Methods: This retrospective cohortcohort study included 103 patients <21 years old with at least 1 year follow-up at a single institution between 2003 and 2021. Surgical outcomes and the comparative effectiveness of anterior versus complete and open versus LITT surgical approaches were assessed.
Results: Complete callosotomy was the most common surgical disconnection (65%, n=67) followed by anterior two-thirds (35%, n=36), with a portion proceeding to posterior completion (28%, n=10). The overall surgical complication rate was 6% (n=6/103). Open craniotomy was the most common approach (87%, n=90), with LITT used increasingly in recent years (13%, n=13). Compared to open, LITT had shorter hospital stay (3 days [IQR 2-5] vs. 5 days [IQR 3-7]; p<0.05). Modified Engel I, II, III, and IV outcomes at last follow-up were 19.8% (n=17/86), 19.8% (n=17/86), 40.2% (n=35/86), and 19.8% (n=17/86). Of the 70 patients with preoperative drop seizures, 75% resolved postoperatively (n=52/69).

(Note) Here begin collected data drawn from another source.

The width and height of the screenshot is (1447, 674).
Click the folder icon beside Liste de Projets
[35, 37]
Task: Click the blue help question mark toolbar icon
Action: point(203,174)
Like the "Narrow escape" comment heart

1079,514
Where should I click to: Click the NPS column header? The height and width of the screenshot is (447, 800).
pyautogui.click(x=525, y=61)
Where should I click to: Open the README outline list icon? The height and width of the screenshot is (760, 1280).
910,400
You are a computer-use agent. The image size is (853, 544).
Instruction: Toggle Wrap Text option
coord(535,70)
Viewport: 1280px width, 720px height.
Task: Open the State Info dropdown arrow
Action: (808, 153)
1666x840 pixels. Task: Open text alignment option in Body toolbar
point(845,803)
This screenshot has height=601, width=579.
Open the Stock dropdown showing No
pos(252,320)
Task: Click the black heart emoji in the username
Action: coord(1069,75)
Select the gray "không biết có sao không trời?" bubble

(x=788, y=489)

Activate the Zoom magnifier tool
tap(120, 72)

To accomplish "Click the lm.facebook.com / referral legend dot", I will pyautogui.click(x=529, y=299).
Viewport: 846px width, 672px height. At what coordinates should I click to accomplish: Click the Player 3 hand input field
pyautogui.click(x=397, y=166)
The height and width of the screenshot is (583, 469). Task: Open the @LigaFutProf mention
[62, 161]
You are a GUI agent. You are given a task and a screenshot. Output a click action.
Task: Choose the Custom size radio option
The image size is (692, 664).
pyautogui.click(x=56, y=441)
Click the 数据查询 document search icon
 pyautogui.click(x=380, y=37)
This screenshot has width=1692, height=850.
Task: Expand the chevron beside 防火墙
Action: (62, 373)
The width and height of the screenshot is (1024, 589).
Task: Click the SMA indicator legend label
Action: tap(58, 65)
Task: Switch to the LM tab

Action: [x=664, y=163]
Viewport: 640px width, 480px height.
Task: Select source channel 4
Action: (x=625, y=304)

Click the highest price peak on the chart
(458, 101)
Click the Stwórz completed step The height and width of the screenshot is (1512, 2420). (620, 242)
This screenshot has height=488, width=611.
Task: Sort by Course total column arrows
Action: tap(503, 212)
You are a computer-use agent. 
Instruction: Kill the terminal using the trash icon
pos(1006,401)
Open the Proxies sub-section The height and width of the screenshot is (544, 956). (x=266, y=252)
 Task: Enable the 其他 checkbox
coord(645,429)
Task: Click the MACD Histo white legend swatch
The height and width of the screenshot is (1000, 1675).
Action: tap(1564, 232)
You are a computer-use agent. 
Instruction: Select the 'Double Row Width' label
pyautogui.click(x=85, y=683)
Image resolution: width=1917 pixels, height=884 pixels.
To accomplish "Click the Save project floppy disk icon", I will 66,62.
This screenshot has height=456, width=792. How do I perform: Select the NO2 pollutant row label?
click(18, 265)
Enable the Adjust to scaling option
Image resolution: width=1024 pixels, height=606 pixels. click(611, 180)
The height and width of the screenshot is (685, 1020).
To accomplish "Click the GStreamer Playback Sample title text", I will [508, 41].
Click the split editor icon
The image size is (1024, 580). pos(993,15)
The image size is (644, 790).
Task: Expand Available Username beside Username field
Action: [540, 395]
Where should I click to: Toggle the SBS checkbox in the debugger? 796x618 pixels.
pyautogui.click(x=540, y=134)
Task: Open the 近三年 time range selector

Significance: No significant differences in seizure outcome between patients who underwent only anterior corpus callosotomy and complete corpus callosotomy were observed. LITT is a less invasive surgical alternative to open craniotomy for corpus callosotomy, associated with similar seizure outcomes, lower blood loss, shorter hospital stays, and lower complication rates, but with longer operative times, when compared with the open craniotomy approach.